Report back the lines in this listing that carry the string "status".

# [SOURCE DATA]
=====

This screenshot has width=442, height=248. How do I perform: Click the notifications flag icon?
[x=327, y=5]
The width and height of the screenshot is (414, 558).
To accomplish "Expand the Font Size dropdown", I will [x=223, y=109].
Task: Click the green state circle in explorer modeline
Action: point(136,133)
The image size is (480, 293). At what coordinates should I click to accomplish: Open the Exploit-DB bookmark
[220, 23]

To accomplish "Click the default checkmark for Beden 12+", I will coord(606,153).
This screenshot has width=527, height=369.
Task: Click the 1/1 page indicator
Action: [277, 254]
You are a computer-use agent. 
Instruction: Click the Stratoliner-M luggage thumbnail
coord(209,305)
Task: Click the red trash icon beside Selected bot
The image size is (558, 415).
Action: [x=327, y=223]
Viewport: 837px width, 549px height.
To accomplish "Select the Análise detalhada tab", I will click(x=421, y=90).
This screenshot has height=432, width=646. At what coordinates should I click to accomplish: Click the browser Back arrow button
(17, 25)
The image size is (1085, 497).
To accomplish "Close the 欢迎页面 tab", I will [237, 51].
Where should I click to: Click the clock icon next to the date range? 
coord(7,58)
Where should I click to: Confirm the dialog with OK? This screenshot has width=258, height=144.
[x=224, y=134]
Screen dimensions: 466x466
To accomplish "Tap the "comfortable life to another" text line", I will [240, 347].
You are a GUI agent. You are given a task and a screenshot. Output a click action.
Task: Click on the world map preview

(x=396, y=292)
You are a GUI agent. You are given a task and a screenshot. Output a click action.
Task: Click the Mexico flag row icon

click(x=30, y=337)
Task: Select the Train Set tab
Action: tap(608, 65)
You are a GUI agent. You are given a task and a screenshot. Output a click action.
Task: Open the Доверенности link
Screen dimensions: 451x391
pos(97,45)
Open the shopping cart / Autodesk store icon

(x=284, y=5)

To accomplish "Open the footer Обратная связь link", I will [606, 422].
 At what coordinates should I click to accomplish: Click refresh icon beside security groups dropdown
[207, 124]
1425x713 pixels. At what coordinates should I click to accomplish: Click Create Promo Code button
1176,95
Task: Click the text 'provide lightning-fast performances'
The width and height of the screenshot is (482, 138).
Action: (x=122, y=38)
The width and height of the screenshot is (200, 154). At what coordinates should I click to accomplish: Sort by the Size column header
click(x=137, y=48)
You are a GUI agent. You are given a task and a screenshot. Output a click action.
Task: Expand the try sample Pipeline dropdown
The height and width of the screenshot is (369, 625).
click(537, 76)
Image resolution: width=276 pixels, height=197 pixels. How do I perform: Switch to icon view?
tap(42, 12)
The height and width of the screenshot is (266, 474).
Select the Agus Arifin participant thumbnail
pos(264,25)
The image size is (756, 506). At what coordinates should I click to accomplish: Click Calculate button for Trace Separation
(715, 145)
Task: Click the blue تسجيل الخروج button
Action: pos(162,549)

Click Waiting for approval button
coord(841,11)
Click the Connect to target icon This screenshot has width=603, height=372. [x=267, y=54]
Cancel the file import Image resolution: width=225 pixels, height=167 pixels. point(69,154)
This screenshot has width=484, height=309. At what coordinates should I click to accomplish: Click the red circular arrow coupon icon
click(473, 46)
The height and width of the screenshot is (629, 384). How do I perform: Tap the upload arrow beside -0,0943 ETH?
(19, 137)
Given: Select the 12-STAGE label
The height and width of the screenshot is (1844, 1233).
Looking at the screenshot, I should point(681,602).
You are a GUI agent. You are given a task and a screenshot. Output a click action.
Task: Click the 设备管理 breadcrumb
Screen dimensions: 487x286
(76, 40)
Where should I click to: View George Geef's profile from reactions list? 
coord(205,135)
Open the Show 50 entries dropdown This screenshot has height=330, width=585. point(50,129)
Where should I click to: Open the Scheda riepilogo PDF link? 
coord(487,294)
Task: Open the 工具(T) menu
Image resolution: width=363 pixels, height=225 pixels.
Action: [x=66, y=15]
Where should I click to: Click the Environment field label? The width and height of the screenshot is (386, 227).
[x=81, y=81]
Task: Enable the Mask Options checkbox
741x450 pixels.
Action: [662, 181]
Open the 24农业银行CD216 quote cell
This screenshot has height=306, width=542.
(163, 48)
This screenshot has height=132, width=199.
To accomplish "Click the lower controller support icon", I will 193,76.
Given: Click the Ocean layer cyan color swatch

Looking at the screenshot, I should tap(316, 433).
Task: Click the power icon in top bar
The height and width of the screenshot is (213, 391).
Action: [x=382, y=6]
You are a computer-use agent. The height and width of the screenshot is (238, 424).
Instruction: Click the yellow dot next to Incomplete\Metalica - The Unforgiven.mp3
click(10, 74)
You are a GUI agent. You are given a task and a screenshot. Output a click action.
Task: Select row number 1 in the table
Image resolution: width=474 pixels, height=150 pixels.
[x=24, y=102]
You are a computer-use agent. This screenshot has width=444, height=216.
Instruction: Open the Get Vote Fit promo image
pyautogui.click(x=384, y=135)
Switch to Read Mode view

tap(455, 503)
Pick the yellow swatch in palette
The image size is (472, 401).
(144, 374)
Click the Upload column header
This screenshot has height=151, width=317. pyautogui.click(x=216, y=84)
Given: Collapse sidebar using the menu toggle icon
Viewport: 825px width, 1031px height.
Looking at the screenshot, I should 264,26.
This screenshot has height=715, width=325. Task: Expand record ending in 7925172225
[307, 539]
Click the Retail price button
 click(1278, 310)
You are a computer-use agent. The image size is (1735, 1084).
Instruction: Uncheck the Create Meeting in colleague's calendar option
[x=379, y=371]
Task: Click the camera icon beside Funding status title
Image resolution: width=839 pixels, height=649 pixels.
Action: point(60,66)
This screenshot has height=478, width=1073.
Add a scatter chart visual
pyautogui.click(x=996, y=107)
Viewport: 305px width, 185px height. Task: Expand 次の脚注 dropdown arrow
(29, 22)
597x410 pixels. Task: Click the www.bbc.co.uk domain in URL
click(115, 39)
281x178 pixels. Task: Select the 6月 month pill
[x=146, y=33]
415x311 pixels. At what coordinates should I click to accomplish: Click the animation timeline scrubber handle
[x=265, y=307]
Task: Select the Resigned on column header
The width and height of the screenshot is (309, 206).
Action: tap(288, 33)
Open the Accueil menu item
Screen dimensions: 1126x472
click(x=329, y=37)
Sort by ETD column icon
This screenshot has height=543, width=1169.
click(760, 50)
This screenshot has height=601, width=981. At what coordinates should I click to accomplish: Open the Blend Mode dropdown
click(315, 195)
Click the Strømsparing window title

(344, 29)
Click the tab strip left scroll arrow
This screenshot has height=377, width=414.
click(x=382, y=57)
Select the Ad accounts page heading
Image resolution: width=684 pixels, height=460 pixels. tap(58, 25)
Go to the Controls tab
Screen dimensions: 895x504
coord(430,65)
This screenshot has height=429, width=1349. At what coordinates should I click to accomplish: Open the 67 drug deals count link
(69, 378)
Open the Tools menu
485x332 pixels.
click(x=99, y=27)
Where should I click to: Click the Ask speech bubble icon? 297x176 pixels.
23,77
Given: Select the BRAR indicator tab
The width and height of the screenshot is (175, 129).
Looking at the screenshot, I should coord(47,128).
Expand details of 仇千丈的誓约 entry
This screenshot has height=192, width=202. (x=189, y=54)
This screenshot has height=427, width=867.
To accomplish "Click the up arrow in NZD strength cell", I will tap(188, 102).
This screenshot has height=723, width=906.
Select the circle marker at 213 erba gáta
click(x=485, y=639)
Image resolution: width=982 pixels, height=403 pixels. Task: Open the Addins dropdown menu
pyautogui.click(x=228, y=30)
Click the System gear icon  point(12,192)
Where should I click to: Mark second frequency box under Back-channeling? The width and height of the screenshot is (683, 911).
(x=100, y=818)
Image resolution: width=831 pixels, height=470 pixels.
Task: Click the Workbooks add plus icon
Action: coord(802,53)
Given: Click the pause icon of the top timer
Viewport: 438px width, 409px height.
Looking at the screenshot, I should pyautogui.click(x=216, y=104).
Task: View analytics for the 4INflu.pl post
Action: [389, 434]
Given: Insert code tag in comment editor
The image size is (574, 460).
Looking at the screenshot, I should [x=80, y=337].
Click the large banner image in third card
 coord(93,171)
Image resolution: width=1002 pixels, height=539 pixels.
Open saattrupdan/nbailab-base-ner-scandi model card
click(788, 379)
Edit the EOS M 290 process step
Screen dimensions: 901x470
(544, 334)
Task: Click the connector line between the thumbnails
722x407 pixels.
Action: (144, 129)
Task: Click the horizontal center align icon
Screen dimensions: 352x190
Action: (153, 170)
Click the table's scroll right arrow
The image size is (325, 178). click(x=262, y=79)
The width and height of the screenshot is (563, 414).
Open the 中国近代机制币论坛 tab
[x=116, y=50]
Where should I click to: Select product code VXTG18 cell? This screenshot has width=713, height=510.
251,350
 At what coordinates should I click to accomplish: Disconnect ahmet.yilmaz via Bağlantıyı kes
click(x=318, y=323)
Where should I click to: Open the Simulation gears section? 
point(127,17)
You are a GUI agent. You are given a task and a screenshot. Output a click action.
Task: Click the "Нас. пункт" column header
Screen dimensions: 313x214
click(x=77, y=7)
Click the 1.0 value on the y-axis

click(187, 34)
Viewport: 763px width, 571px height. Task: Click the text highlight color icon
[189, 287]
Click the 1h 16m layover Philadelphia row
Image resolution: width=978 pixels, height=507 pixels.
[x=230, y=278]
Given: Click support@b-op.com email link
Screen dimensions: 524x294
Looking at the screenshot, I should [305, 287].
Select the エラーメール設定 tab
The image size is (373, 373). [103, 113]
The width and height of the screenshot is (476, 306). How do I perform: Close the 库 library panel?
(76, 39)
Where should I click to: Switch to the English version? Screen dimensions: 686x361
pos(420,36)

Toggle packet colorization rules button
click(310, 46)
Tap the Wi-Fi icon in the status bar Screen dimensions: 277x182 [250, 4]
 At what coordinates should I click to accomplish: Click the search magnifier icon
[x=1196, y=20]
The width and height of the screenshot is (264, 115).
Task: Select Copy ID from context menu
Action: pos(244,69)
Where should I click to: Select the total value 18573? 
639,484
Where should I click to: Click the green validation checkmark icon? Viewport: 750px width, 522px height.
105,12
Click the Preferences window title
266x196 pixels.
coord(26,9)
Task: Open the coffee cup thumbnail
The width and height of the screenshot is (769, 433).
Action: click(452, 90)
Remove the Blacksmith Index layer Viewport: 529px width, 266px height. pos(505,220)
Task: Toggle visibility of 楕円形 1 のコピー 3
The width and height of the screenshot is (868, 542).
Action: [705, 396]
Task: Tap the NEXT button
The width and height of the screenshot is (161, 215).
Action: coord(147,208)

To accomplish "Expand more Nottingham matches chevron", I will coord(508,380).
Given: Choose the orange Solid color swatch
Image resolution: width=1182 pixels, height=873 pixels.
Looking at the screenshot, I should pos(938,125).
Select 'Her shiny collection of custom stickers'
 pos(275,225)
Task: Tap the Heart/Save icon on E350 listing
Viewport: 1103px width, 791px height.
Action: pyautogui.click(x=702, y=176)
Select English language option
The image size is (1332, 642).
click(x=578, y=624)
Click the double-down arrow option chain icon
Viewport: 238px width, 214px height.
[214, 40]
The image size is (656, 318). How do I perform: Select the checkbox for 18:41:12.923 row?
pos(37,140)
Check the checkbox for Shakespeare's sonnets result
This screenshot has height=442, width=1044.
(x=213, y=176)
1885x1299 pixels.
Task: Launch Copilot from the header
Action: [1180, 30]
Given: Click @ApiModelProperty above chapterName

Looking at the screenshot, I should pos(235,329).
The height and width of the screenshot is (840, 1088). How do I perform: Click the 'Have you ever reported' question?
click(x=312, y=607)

=====

# [EXPECTED OUTPUT]
Task: Click the camera icon beside Funding status title
Tap the Wi-Fi icon in the status bar Screen dimensions: 277x182 [250, 4]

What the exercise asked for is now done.